Por mais atractivo que seja o cenário (ou dantesco, consoante o estado de espírito do momento), não vou pelo caminho da especulação. Prefiro estar na poltrona a assistir ao espectáculo quando chegar a hora H. Até lá, mergulho nos dados que o tempo presente já deu a conhecer. Olho para a sondagem e vejo a extrema-esquerda a reunir 12% das intenções de voto. A subir ao lugar de terceiro partido do regime. São sensações contraditórias. Por um lado, alguma perplexidade: será que uma fatia considerável desta amostra de inquiridos sabe de que massa anti-democrática é feita o Bloco de Esquerda? Por outro lado, sinto a desagradável gratificação de ver na esquerda caviar o obstáculo, ou um dos principais obstáculos, ao mais medonho de todos os cenários – a renovação da maioria absoluta da seita socialista.

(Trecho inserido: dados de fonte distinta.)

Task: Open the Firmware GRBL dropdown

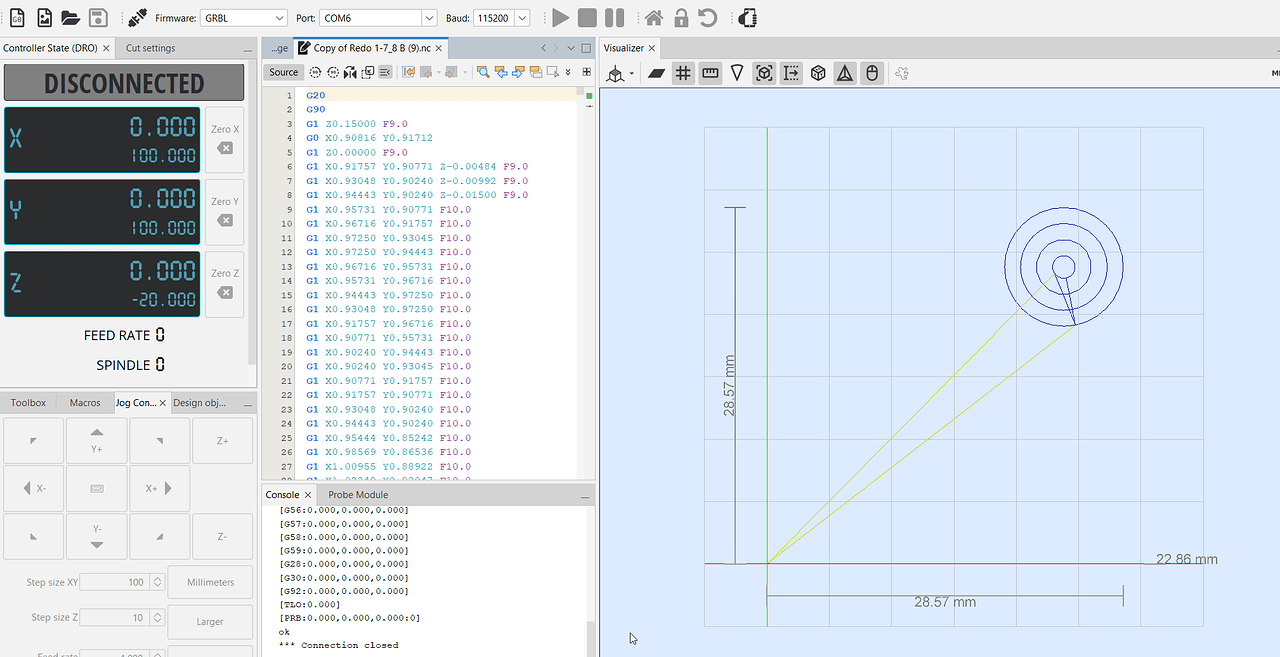Action: [x=243, y=18]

Há, porém, um lado escondido nesta sondagem: por que razões tanta gente se enamora da extrema-esquerda chique? Julgava-se que já tinha passado o efeito marketing, sobretudo junto de uma certa burguesia urbana supostamente esclarecida (duvidando, contudo, que essa burguesia tenha conhecimento do património genético das ideias do Bloco de Esquerda). Eis uma primeira tentativa: no desespero da crise, há muita gente que vai pela explicação fácil e compra a lógica fatalista da extrema-esquerda. Outros não perdoam os atropelos que se devem a muitos capitalistas gananciosos e, num ápice, alistam-se em heterodoxias que dantes julgavam exóticas ou folclóricas. De repente, só me ocorre esta analogia: é como aquelas pessoas em aflição que se refugiam no conforto da fé, alimentando a secreta esperança que um deus as acuda. E eis como estes 12% da sondagem aparecem perfumados com uma deslumbrante essência metafísica.

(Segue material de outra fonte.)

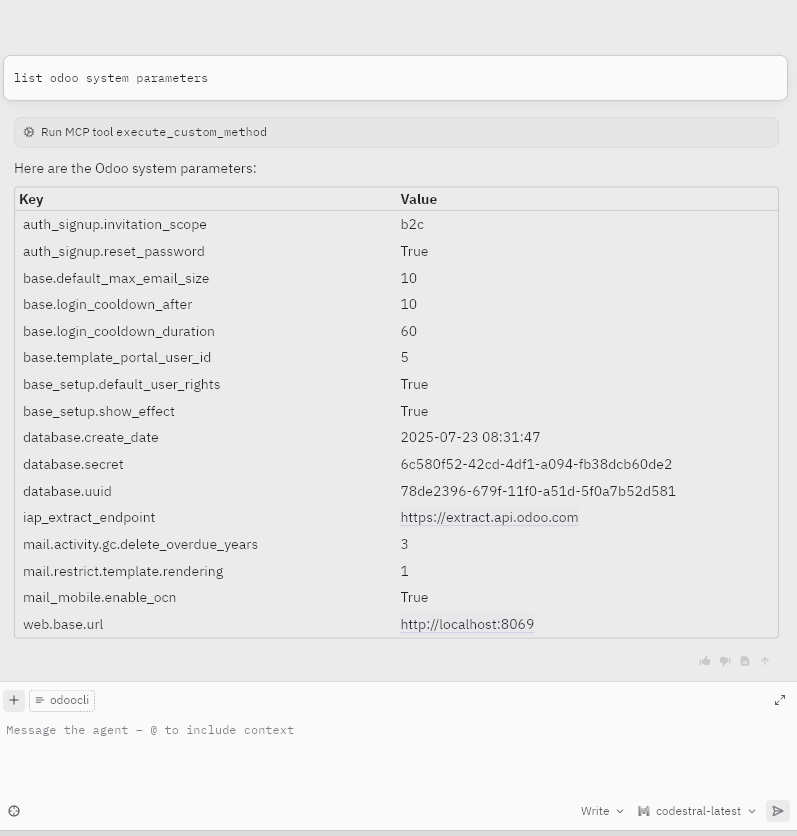Expand the message editor with the arrows icon
797x836 pixels.
pos(780,700)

A esquerda caviar agradece. Está-se nas tintas para a atracção metafísica que move muita gente para as suas fileiras. Todos os votos que vêm à rede contam. E agradece, sobretudo, à crise. Adivinho que, no íntimo dos sacerdotes maiores da esquerda caviar, as preces peçam a anjos e santos e deuses vários que deixem estar a crise entre nós por uma longa temporada. A crise é a caução da maioridade da extrema-esquerda. Às escondidas, como se fossem uma sociedade clandestina, erguem os cálices e brindam: longa vida à crise de agora.
Com as crises aprende-se sempre, e muito. Nesta, um notável efeito pedagógico: há quem cresça com a crise. Não é isto que acontece com os parasitas?